Friday, July 5, 2013

Next year

I would love to teaching the Modeling Physics curriculum, but I've not been able to convince my district to spring for training. I enjoyed Stephen Murray's efforts, but they don't fit me. (I will definitely continue to use them and await all updates for his labs which are great inquiry.) I need to do something that meets my students needs for stimulation and my need for structure so that I can adjust and build appropriately. 

AH-HA MOMENT #1
If students are to be generally college ready, they need general college skills 

At the end of the year, my kids behaved (very) poorly during while I was out for training.

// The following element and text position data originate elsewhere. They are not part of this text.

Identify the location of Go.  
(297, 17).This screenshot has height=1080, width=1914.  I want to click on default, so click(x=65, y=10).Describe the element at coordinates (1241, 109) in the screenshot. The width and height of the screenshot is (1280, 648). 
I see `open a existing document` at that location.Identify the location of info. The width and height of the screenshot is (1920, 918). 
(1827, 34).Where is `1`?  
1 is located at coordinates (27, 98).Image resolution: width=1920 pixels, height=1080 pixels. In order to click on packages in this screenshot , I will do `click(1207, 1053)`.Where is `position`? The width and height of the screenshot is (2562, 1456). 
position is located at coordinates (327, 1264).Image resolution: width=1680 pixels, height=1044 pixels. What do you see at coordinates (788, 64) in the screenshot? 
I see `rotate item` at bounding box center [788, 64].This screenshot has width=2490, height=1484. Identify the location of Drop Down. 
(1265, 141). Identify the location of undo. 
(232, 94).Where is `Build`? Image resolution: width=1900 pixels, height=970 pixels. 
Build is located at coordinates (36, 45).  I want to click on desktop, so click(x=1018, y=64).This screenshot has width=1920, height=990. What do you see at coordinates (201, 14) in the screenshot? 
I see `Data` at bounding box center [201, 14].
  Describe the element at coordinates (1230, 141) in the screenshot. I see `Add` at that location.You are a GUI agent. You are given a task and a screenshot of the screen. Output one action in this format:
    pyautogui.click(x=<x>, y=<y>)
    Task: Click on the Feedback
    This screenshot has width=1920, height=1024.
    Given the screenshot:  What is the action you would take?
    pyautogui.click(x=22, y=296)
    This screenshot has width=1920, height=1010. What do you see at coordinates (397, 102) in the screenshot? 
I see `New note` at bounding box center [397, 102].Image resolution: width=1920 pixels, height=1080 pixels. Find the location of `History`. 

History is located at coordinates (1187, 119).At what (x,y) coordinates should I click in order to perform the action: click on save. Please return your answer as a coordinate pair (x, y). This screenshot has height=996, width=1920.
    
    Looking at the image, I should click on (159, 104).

As a result, the project they were assigned was scrapped for an outlining assignment. An exceptionally large portion of the students did not know how to do this. Additionally, given a short informational essay, about half got it returned  for copying. They did not understand (or professed to not understand) that listing a web site did not give them license to copy whatever they wanted from that website without any citation other than the works cited page.

Implemenation: 

  • Regular text outlining
  • Regular writing via abstracts and article summaries. (I would love an assist on this if you have any ideas.)

AH-HA MOMENT #2
Problem-solving mastery requires self-guidance
OK, this is less about a particular moment than general frustration at the amount of hand-holding a bunch of high-school juniors appear to require.

Implementation:



AH-HA MOMENT #3
It's OK to just jump into a project.
After testing this year, I did a summative project for circuits - building an electric house. It was a blast and I really think the students learned a lot. However, it reinforced the need for time. And let's face it, I am still learning how to bring my students along at a fast(er) pace. The death of CScope might help with this. :)

Implementation:

  • Build projects around units not as end-caps to them. (Of course, this means finding good project fits.)